# Download Llama2 Model weights
First we need to load the Model weights of the Llama2 model. In order to access the models you might have to be registered at HuggingFace-Hub as requirement.
Therefore, we can install the GGUF model weights from the HuggingFace-Hub from the user <a href=https://huggingface.co/TheBloke/Llama-2-7B-GGUF>TheBloke Llama 2 7B</a> or <a href=https://huggingface.co/TheBloke/Llama-2-7B-Chat-GGUF> TheBloke Llama2 7B Chat Version </a>. The following model weights are considered and can be changed throughout the PoC code:
- llama-2-7b-chat.Q4_K_M.gguf (MAX RAM required: 6.58 GB; SPACE required: 3.9 GB)
- llama-2-7b-chat.Q5_K_S.gguf (MAX RAM required: 7.15 GB; SPACE required: 4.5 GB)
- llama-2-7b-chat.Q5_K_M.gguf (MAX RAM required: 7.28 GB; SPACE required: 4.9 GB)

We are using llama-2-7b-chat.Q4_K_M.gguf for our use case.

## Alternative download:
- create folder and `cd` into it
- run: `wget https://huggingface.co/TheBloke/Llama-2-7B-GGUF/resolve/main/llama-2-7b.Q4_K_M.gguf` or `wget https://huggingface.co/TheBloke/Llama-2-7B-Chat-GGUF/resolve/main/llama-2-7b-chat.Q4_K_M.gguf?download` for the chat version

This might take a while.
Sidenote: 13B models would be nicer but the cheapest recommended model requires 11.47 GB, which is quite much given our hardware capabilities

# Get the requirements for Llama2 usage

Once the models are downloaded we can now use the llama.cpp library to make use of the downloaded model weights and use it together with LangChain. Therefore we have to first install the libraries by running:

```
pip install langchain llama-cpp-python
```

Now everything should be setup and you should be able to use the quantized Llama2 model + LangChain

Problem handling:
- Using Anaconda on Windows, I constantly run into the following error message:
```
ERROR: Could not build wheels for llama-cpp-python, which is required to install pyproject.toml-based projects
```

Following the instructions from <a href="https://stackoverflow.com/questions/73969269/error-could-not-build-wheels-for-hnswlib-which-is-required-to-install-pyprojec">Varada</a> solved my issues.
1. Download and run the VSC builder
2. Under "Individual Components" check the corresponding boxes and run the program further
3. It hopefully should be fixed by now

# Install prerequisits

In [None]:
# !pip install langchain llama-cpp-python 

In [None]:
# run this cell in a suitable directory (example: ../llama_weights)
# !wget https://huggingface.co/TheBloke/Llama-2-7B-Chat-GGUF/resolve/main/llama-2-7b-chat.Q4_K_M.gguf?download

# Import and Initial Prompts

In [None]:
from langchain.callbacks.manager import CallbackManager
from langchain.callbacks.streaming_stdout import StreamingStdOutCallbackHandler
from langchain.chains import LLMChain
from langchain.llms import LlamaCpp
from langchain.prompts import PromptTemplate

In [None]:
B_INST, E_INST = "[INST]", "[/INST]"
B_SYS, E_SYS = "<<SYS>>\n", "\n<</SYS>>\n\n"
# DEFAULT_SYSTEM_PROMPT = "You are a helpful, respectful and honest assistant.
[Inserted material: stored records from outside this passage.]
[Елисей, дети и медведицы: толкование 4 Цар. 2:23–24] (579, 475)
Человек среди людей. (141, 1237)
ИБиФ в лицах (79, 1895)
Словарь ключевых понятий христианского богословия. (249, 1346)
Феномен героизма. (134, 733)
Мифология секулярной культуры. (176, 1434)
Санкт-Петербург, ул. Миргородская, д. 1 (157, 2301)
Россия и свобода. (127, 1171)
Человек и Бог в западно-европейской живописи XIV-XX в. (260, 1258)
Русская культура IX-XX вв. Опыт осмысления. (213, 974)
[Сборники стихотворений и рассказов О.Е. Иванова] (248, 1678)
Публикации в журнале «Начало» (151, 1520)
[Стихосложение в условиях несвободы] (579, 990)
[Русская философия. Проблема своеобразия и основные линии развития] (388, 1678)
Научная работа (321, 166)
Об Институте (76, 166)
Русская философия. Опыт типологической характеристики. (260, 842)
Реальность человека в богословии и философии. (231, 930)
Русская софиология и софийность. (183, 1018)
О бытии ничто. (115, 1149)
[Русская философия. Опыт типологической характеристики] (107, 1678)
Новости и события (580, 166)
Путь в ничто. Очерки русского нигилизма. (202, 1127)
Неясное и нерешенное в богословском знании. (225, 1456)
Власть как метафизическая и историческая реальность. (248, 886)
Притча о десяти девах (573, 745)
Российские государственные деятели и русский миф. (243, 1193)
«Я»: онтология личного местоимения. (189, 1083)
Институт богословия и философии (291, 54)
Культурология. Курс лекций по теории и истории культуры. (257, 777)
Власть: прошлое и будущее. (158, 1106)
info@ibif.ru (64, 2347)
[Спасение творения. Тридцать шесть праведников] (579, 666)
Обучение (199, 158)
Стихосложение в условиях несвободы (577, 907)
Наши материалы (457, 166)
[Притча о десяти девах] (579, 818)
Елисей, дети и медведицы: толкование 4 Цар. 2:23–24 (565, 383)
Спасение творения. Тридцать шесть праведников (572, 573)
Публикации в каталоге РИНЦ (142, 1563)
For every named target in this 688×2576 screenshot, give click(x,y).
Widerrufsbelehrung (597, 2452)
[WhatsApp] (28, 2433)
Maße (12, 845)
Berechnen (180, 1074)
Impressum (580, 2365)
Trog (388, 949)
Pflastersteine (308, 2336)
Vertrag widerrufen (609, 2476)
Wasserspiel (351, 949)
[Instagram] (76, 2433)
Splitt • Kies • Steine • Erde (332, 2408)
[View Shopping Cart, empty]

Always answer as helpfully as possible, while being safe. Your answers should not include any harmful, unethical, racist, sexist, toxic, dangerous, or illegal content. Please ensure that your responses are socially unbiased and positive in nature. If a question does not make any sense, or is not factually coherent, explain why instead of answering something not correct. If you don't know the answer to a question, please don't share false information"
DEFAULT_SYSTEM_PROMPT = "You are an english teacher for very formal language. Emphasize any mistake without correcting it."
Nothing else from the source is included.